5.8.5 Lors de la troisième réunion du groupe de travail "Brevets" tenue à Munich du 13 au 23 juin 1962, la question de savoir s'il convenait de rendre obligatoires les procédures orales devant la chambre de recours a été débattue. Cependant, cette idée a été écartée en raison des coûts/efforts de déplacement qui pèseraient sur les parties (cf. document IV/6514/61-F, page 71). La discussion était donc fondée sur l'idée de procédure en présentiel, sans que soit prise en compte la possibilité d'avoir recours à la visioconférence.

5.8.6 Cette conception ressort également de la suggestion d'une délégation selon laquelle le procès-verbal des procédures orales devrait contenir des précisions concernant le lieu et la date de la procédure (cf. M/PR/I, point 2343).

5.8.7 Il ressort de ce qui précède que les travaux préparatoires étayent le résultat de l'interprétation littérale.
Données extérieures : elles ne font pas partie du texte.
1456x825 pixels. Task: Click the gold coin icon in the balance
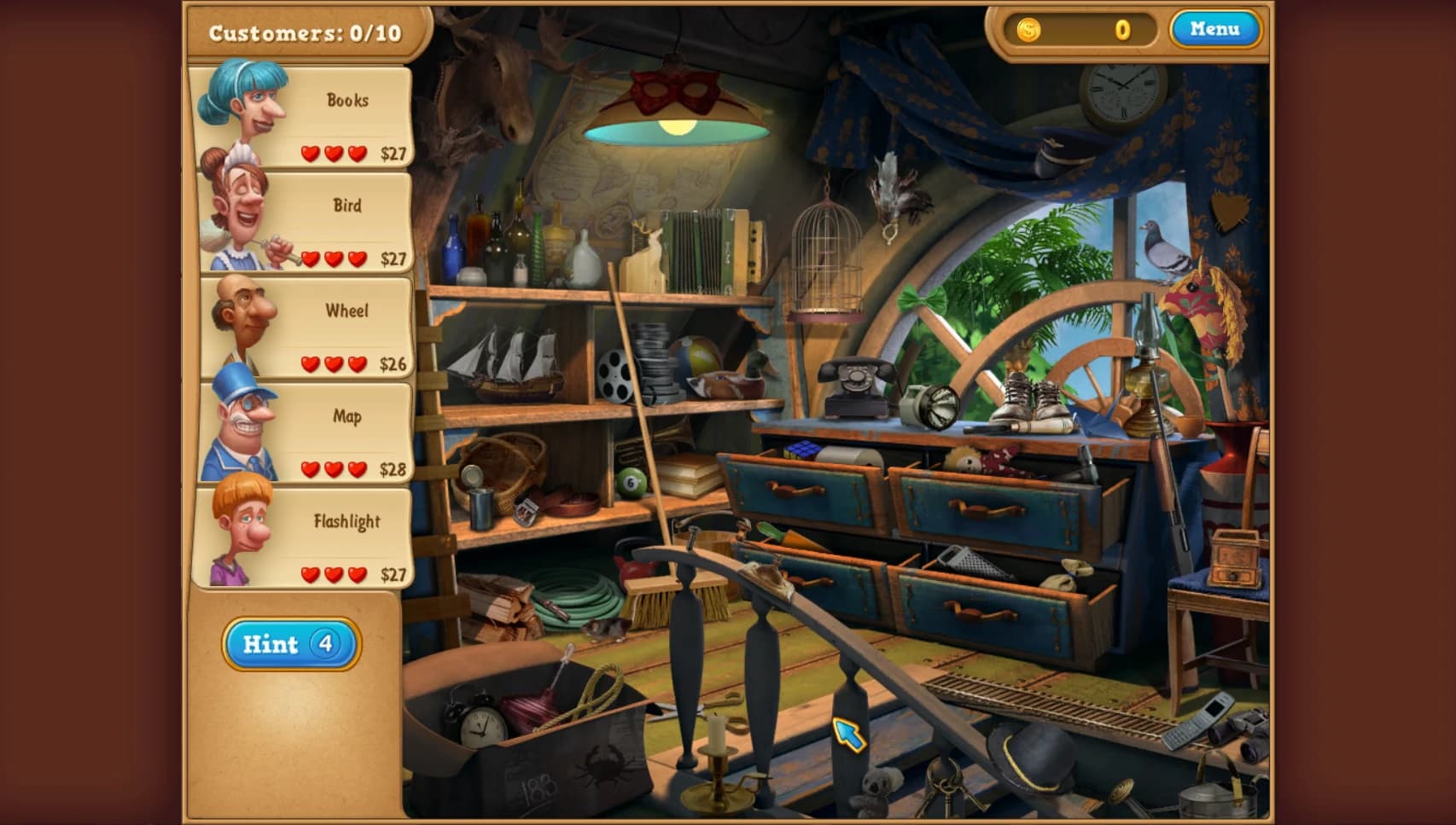[1030, 30]
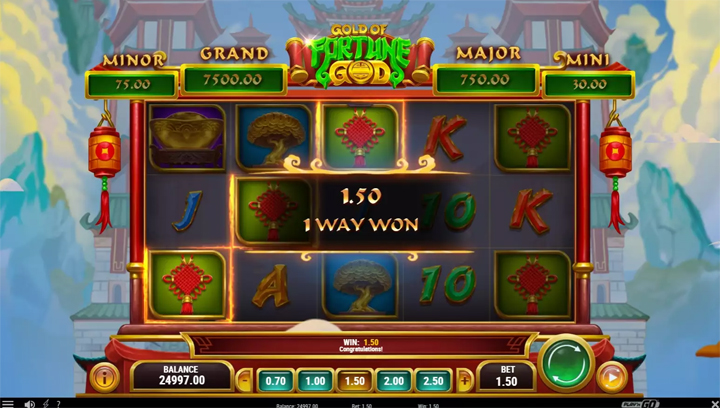Decrease the bet with the minus button
Viewport: 720px width, 408px height.
click(x=247, y=381)
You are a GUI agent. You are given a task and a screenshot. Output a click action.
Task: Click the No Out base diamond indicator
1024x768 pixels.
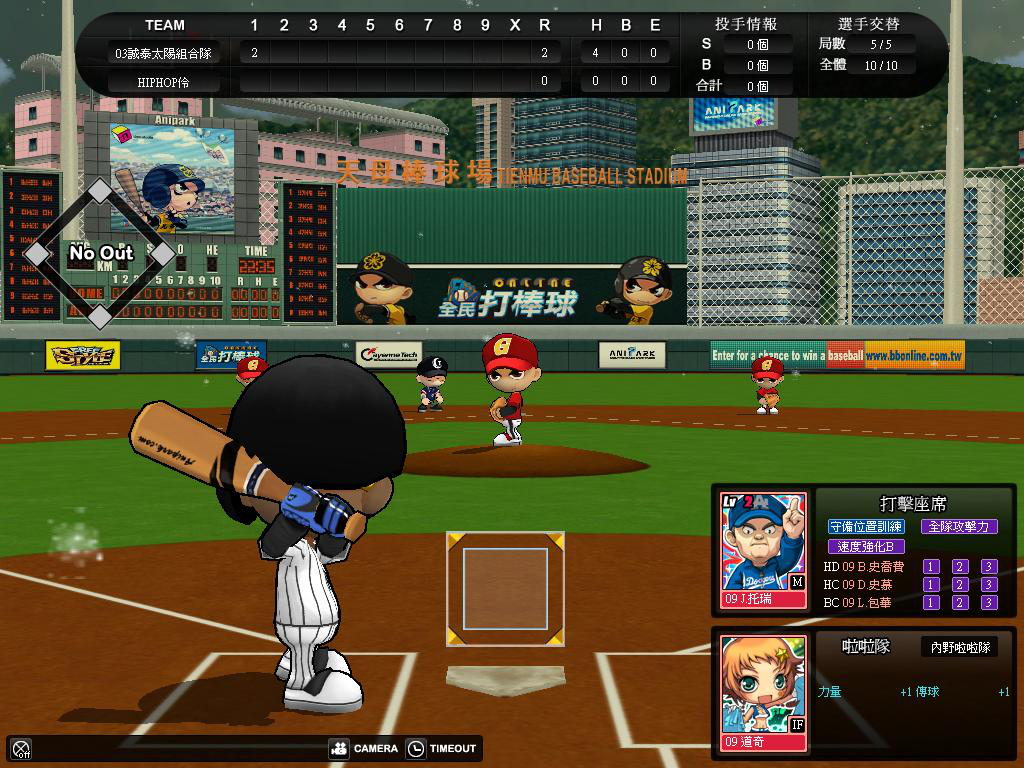(100, 254)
5.9 Interprétation téléologique

5.9.1 Conformément à l'article 31(1) de la Convention de Vienne, il est toutefois également possible d'appliquer une interprétation téléologique, qui nécessiterait de déterminer la raison pour laquelle l'OEB tient des procédures orales. Ce faisant, il est important de garder à l'esprit que le droit à une procédure orale fait partie du droit d'être entendu inscrit à l'article 113(1) CBE. La finalité de ces dispositions est de garantir que les parties ont suffisamment l'occasion de présenter leurs arguments. Étant donné que les procédures au titre de la CBE sont principalement conçues comme des procédures écrites, l'article 116 CBE garantit que les parties qui ont produit des écritures ont également l'occasion de présenter leurs arguments oralement dans le cadre d'une procédure orale. Dans ce contexte, tout format de procédure orale qui peut remplir cet objectif correctement serait acceptable. Dans le cadre d'une appréciation téléologique, les visioconférences pourraient donc être considérées comme remplissant ledit objectif, à condition que l'occasion donnée aux parties de présenter leurs arguments oralement soit équivalente à celle donnée dans le cadre d'une procédure orale au format traditionnel. C'est toutefois précisément cette question qui conduit à l'objection du requérant selon laquelle le fait de présenter des arguments oralement dans une visioconférence n'offre justement pas les mêmes possibilités que dans une procédure traditionnelle. En particulier, le requérant a fait valoir que, dans le cadre d'une visioconférence, la partie plaidante ne peut pas apprécier – ou du moins pas dans la même mesure – la manière dont les membres de la chambre réagissent à ses commentaires. Dans le cadre d'une procédure orale traditionnelle, les parties plaidantes peuvent s'appuyer sur les gestes et les expressions faciales des membres de la chambre pour évaluer si leurs arguments ont été compris ou s'ils nécessitent de plus amples explications. De plus, il n'est pas possible d'expliquer un sujet technique complexe en dessinant des croquis sur un tableau blanc, comme il est courant de le faire dans une procédure orale traditionnelle. Le requérant conteste donc l'idée qu'une visioconférence serait équivalente à une procédure traditionnelle. Selon le requérant, il s'agit là d'objections fondamentales, qui, à ce titre, s'appliquent même en l'absence de problème de qualité audio ou vidéo.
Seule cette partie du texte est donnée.